What a mesh number actually means
Almost nobody explains this, so here it is plainly. The mesh number is how many squares there are per inch of screen. A #16 screen has sixteen squares per inch. A #100 screen has one hundred. The higher the number, the finer the screen and the smaller the material that passes. Sorting concentrates into piles of like-sized material is what lets gold's weight separate it out for you.

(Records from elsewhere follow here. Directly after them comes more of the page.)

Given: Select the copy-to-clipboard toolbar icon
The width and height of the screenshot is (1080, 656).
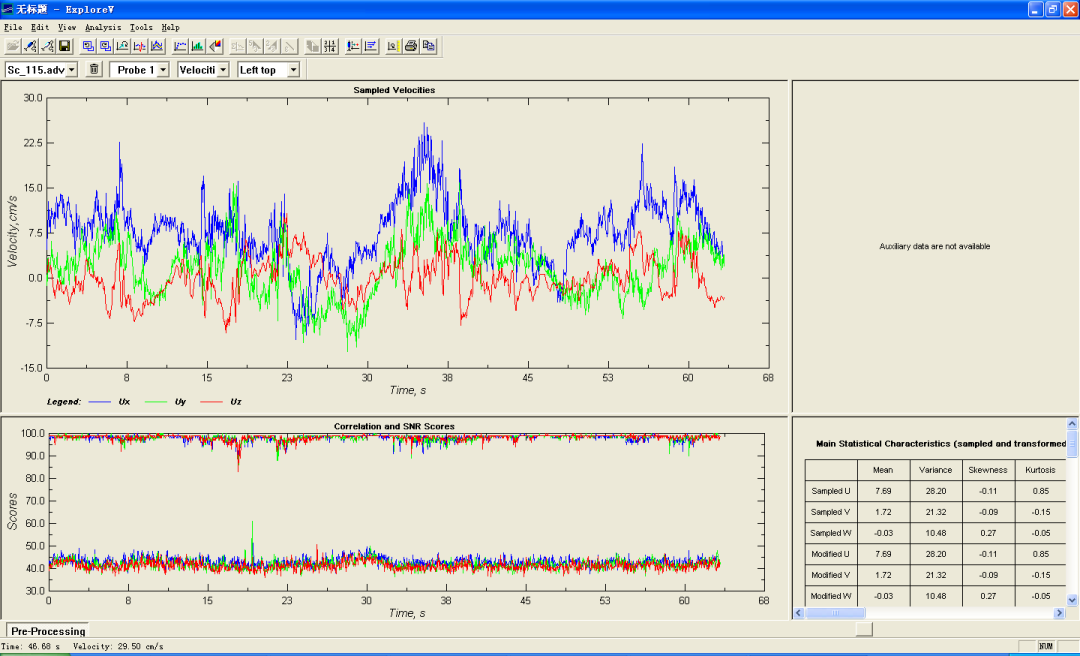Looking at the screenshot, I should coord(429,45).
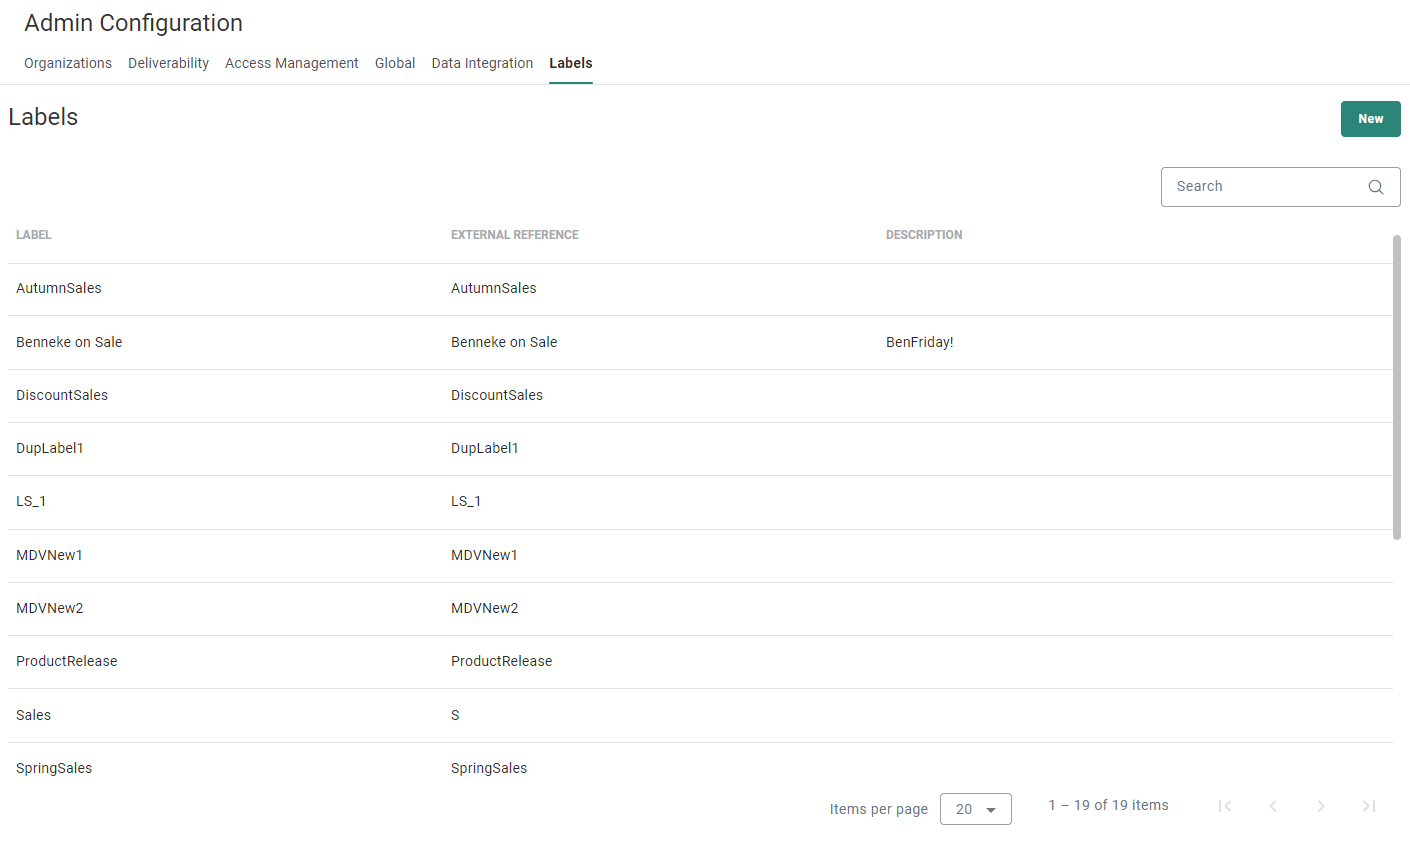Open the Items per page dropdown
This screenshot has width=1410, height=842.
(x=975, y=809)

| #16 | Your first cut. Takes the coarse waste and gravel off the top so you can see what is left. |
| #30 | The everyday working size where a lot of placer gold sizes out. |
| #50 | Fine sizing. Separates the smaller gold from the sand it hides in. |
| #100 | The fine end of routine cleanup, before you are into true flour gold. |
What is in the Clean Up Pack
| 4 mesh screens | #16, #30, #50 and #100. All clearly marked. |
| 2 plastic jars | Catch the material that passes; swap ends and keep working. |
| 1 ring | The center piece. Unscrew the jar, drop in a new screen, screw it back on. |
| Screen material | Stainless steel, so a wet screen is not a rusted screen next season. |
| Size | Small enough for a glove compartment, replacing sieves you would otherwise haul in the truck bed. |
| Expandable | Takes any of the sixteen Golden Rule screens, #4 through #400, bought individually. |
How it works in the field
Unscrew a jar, slip in the screen you want, screw it back down, and shake. What passes drops into the jar below, the oversize stays on the screen, and you move to the next size. There is no stack to assemble and nothing to lose in the grass. The ring and jars in this pack are the same ones in the Pro Pack, so nothing you buy here becomes obsolete when you add screens.
Pairs with your Gold Cube
Gold Cube says it plainly: a Gold Cube turns roughly a thousand pounds of material into a couple of pounds of super concentrates, and those super concentrates are a perfect match for the Golden Rule. If you are running a Gold Cube 4 Stack Deluxe or a Gold Cube 3 Stack Deluxe, the Golden Rule is what finishes the job the Cube starts. Note that a Cube's concentrates run fine, so heavy Cube users often want the finer screens the Pro Pack carries.
Who you are buying from
History Seekers is a small American business and a working detecting channel: over 1.1 million people follow our hunts on Facebook and YouTube. We are an authorized Gold Cube dealer, everyone here detects and prospects, and the person who answers your call has real dirt time. Every purchase keeps everyday Americans working.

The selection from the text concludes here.